Source records Start Marker
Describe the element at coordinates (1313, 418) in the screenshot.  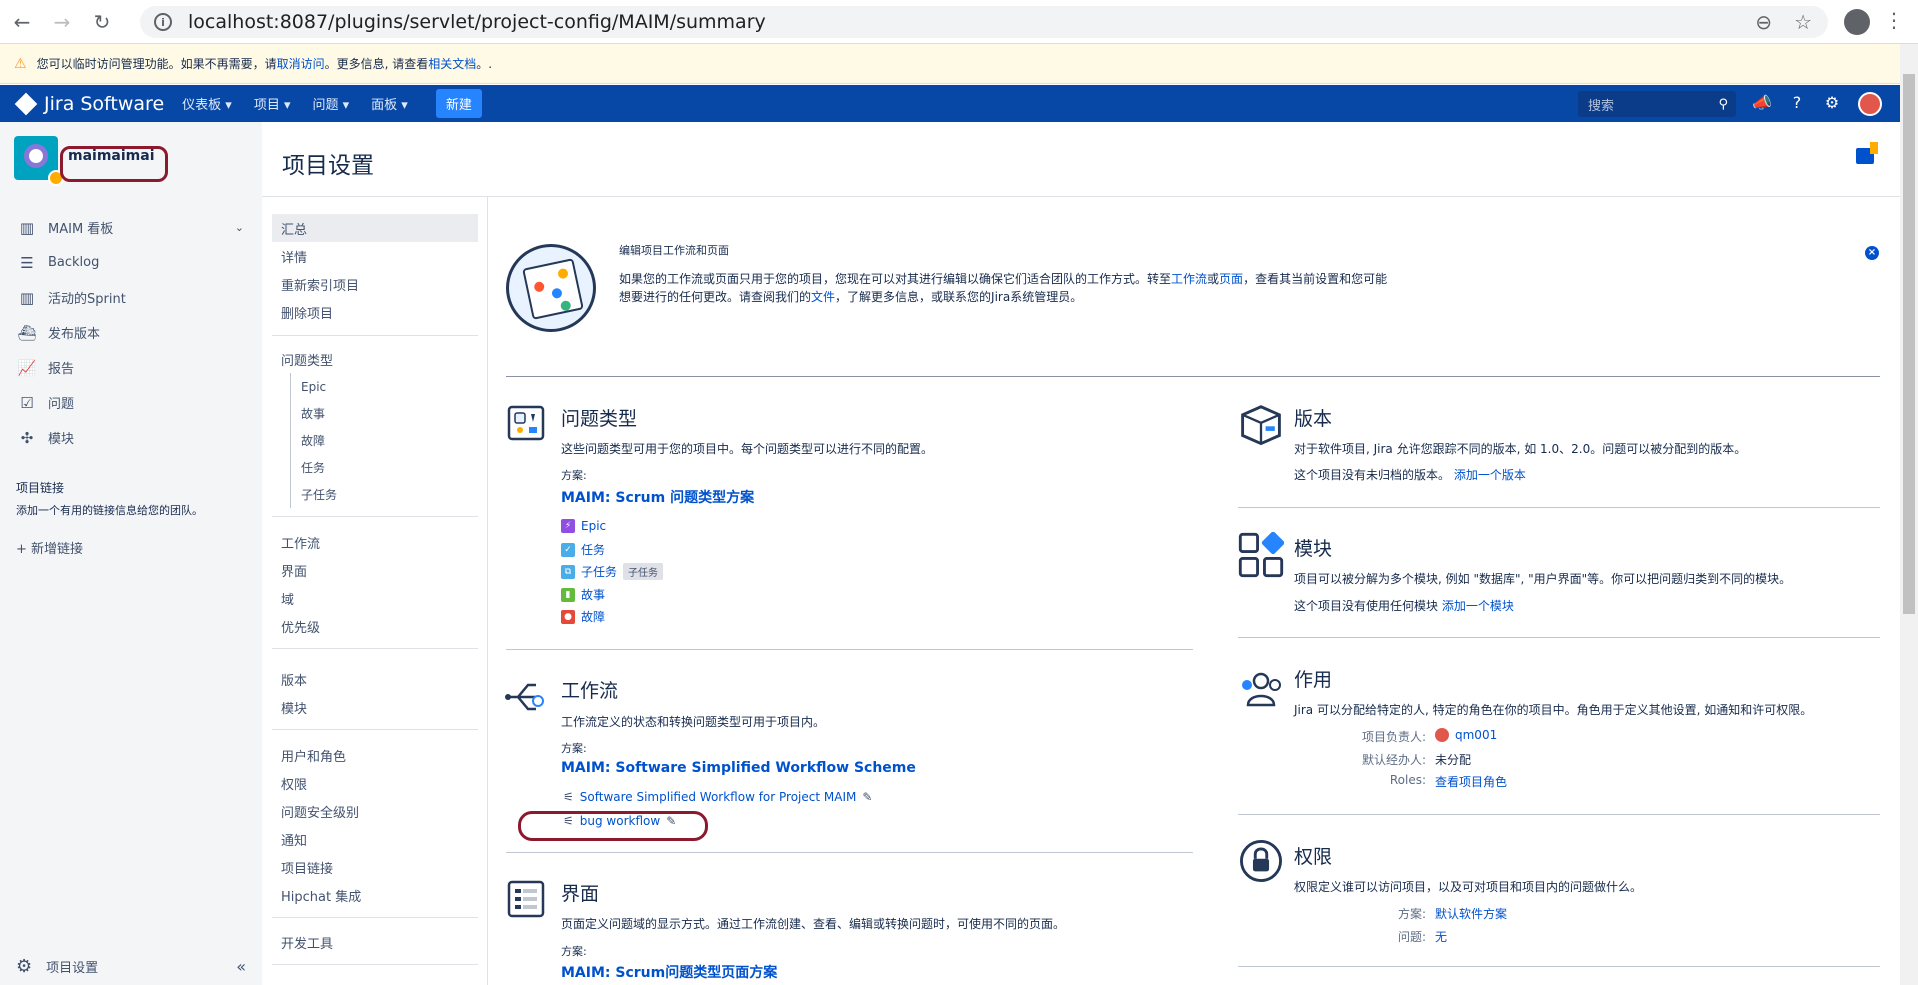
I see `versions-title: 版本` at that location.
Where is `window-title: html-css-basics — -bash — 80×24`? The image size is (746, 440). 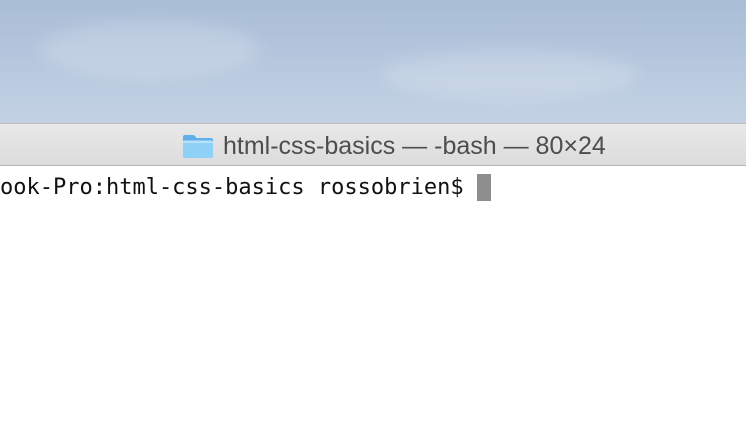
window-title: html-css-basics — -bash — 80×24 is located at coordinates (394, 146).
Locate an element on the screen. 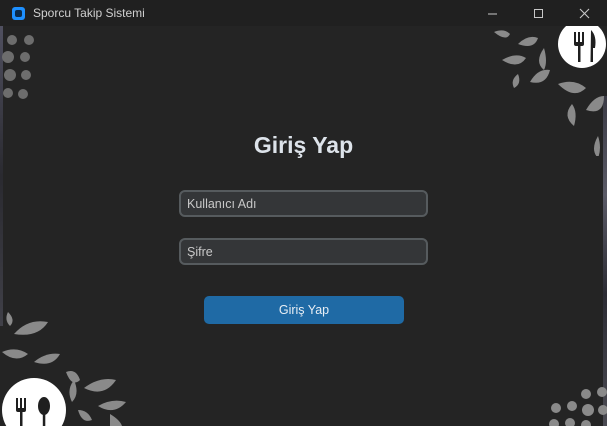 This screenshot has width=607, height=426. title-bar: Sporcu Takip Sistemi is located at coordinates (304, 13).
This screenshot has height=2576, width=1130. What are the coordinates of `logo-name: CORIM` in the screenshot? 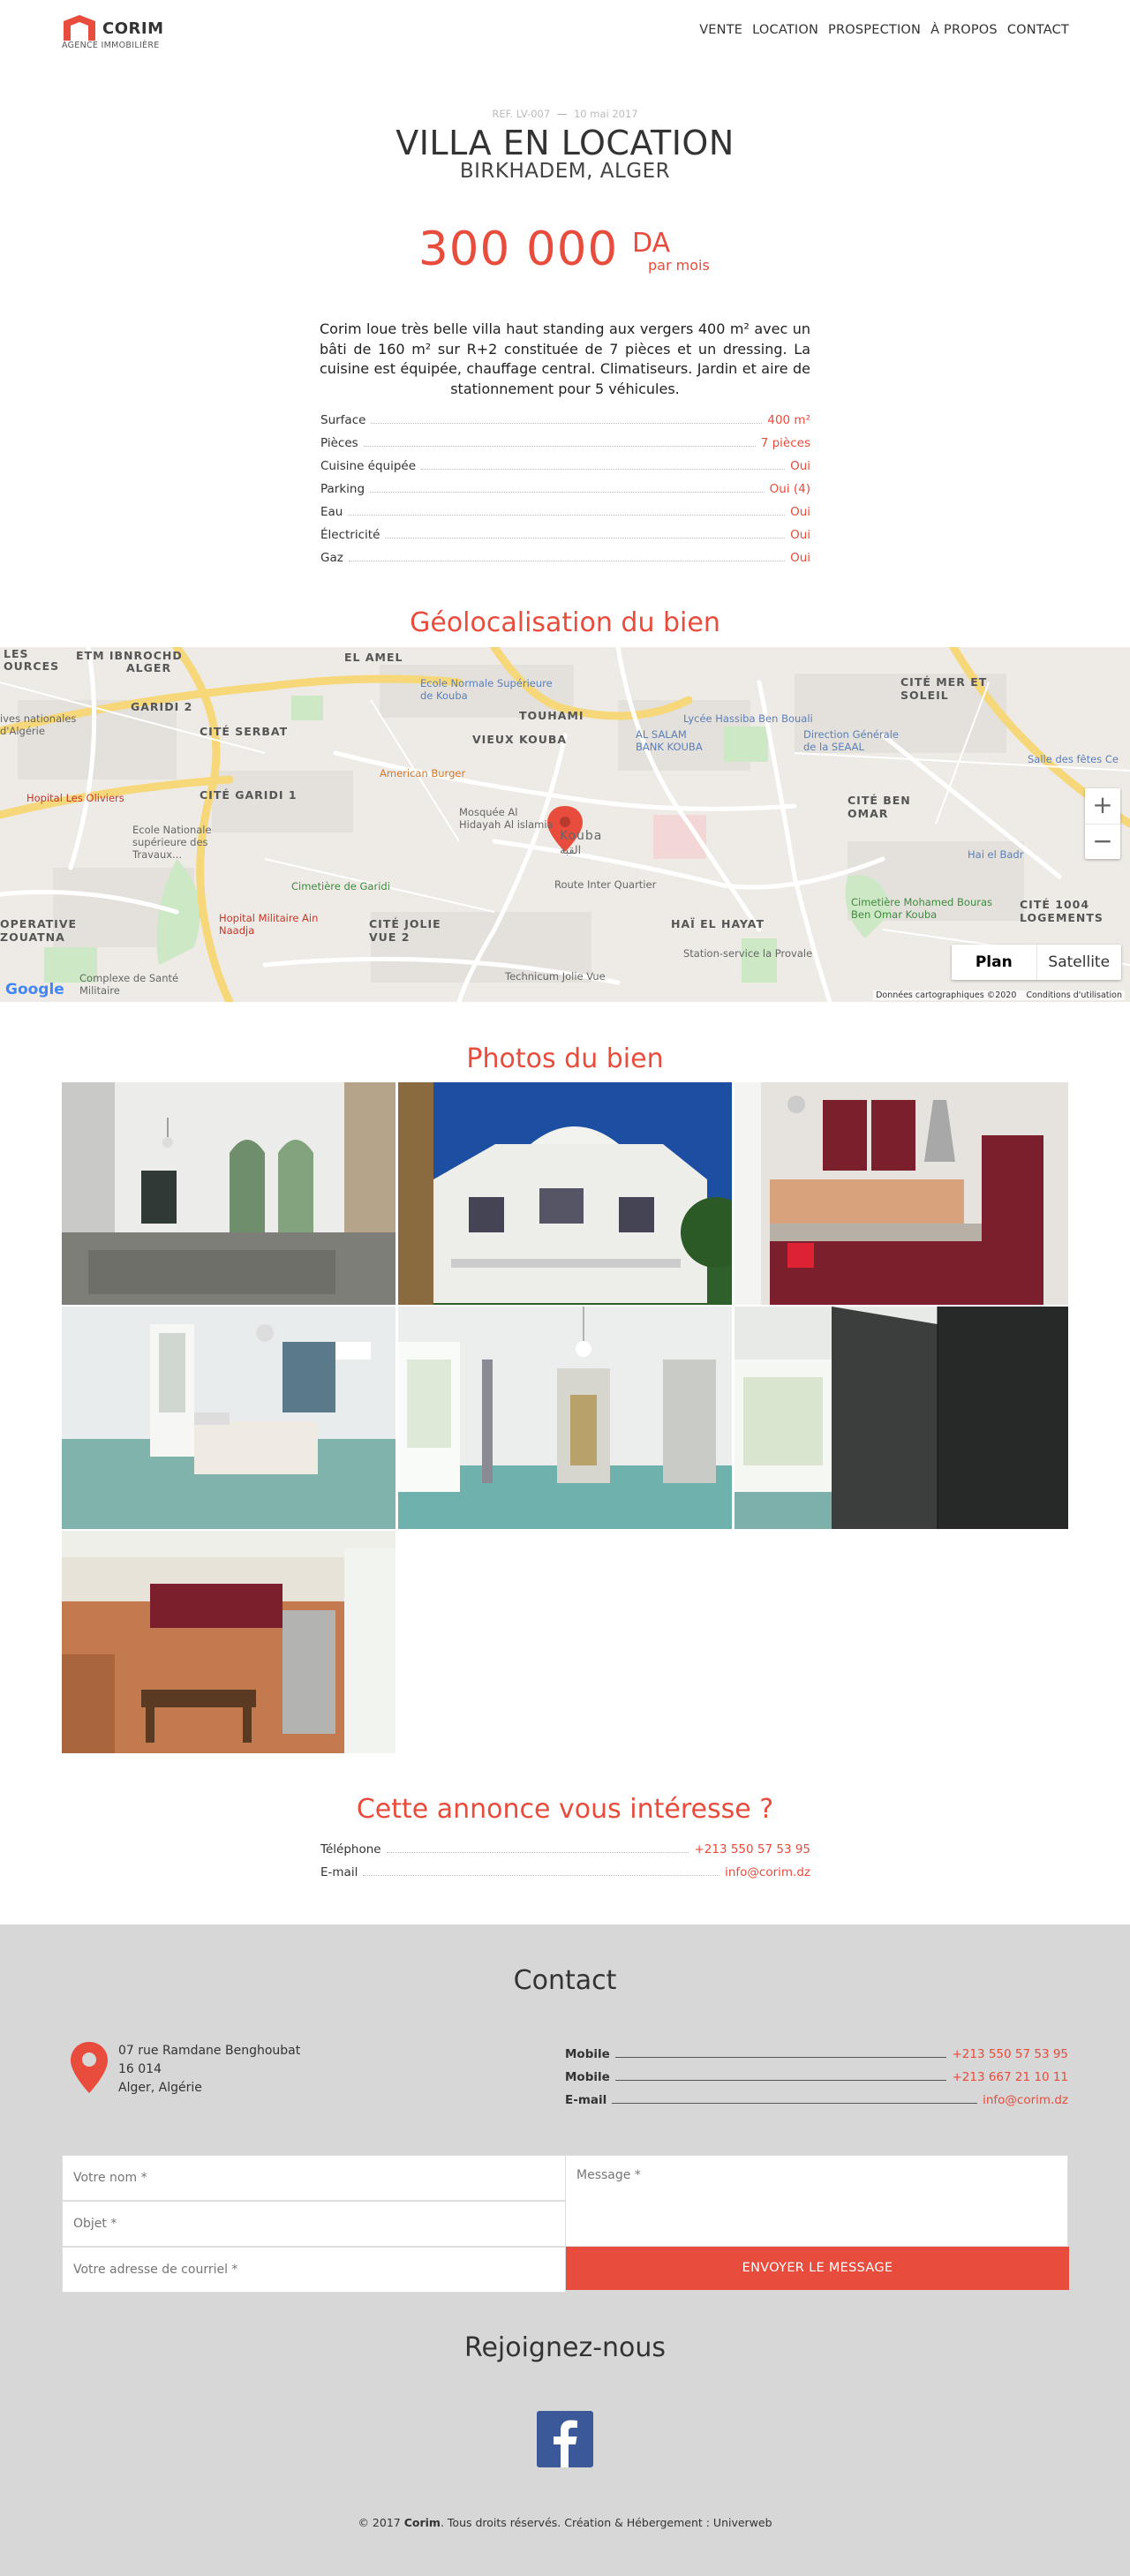 It's located at (133, 29).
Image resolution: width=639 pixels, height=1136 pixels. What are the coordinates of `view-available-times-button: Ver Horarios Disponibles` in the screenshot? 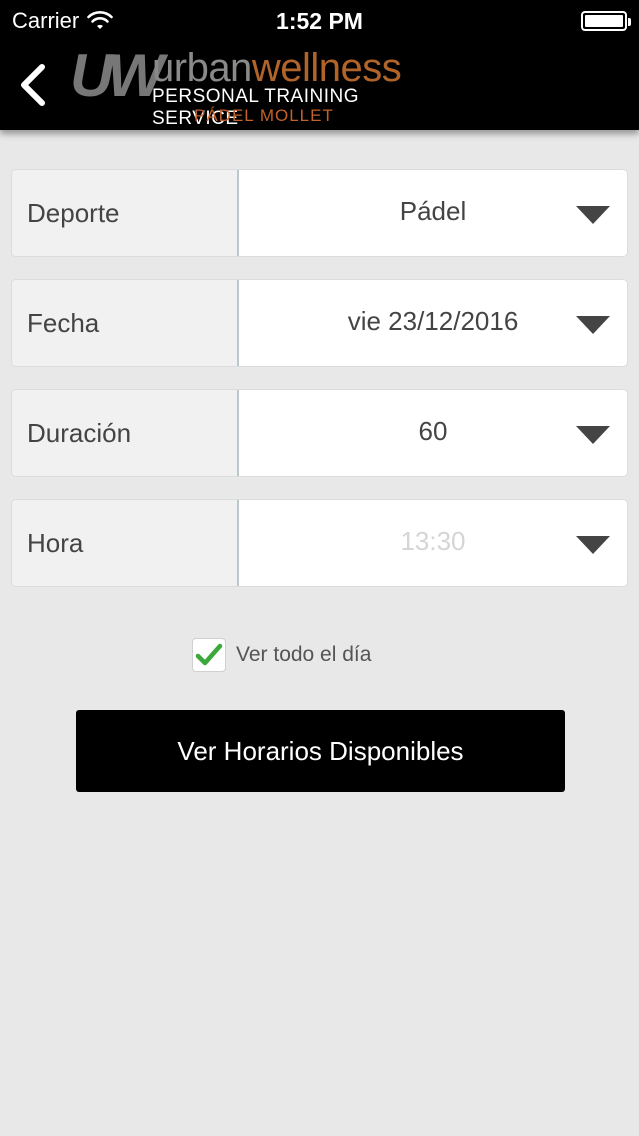 It's located at (320, 751).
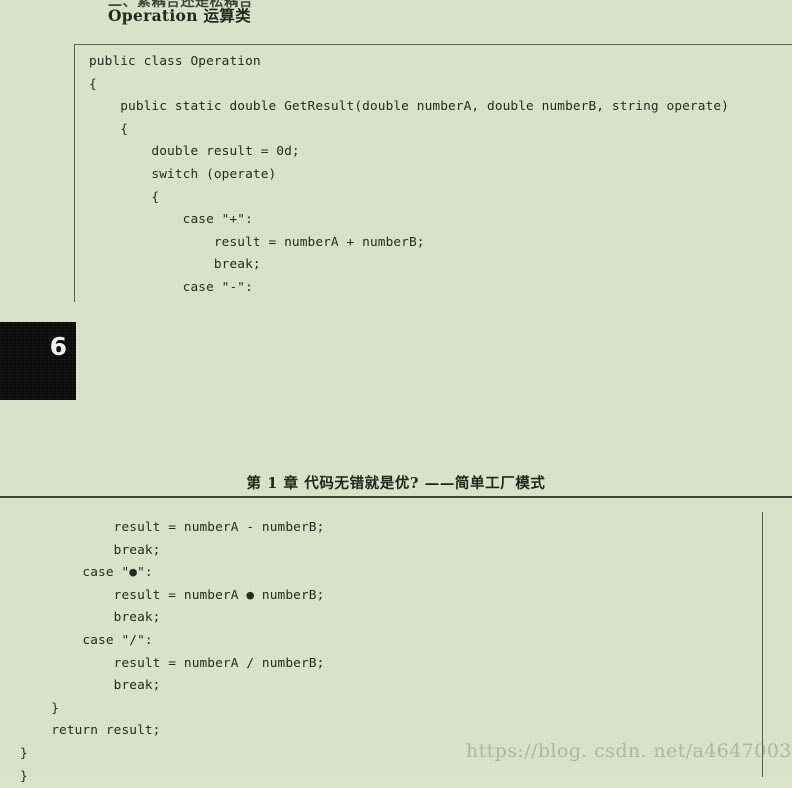  What do you see at coordinates (58, 346) in the screenshot?
I see `page-number: 6` at bounding box center [58, 346].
Source records End Marker
> _Task prompt_
Copy out the material word for word, from its first line through the line containing "at that location.", including both. Leave out the pictures.

> _Exercise solution_
Describe the element at coordinates (1313, 418) in the screenshot.  
I see `versions-title: 版本` at that location.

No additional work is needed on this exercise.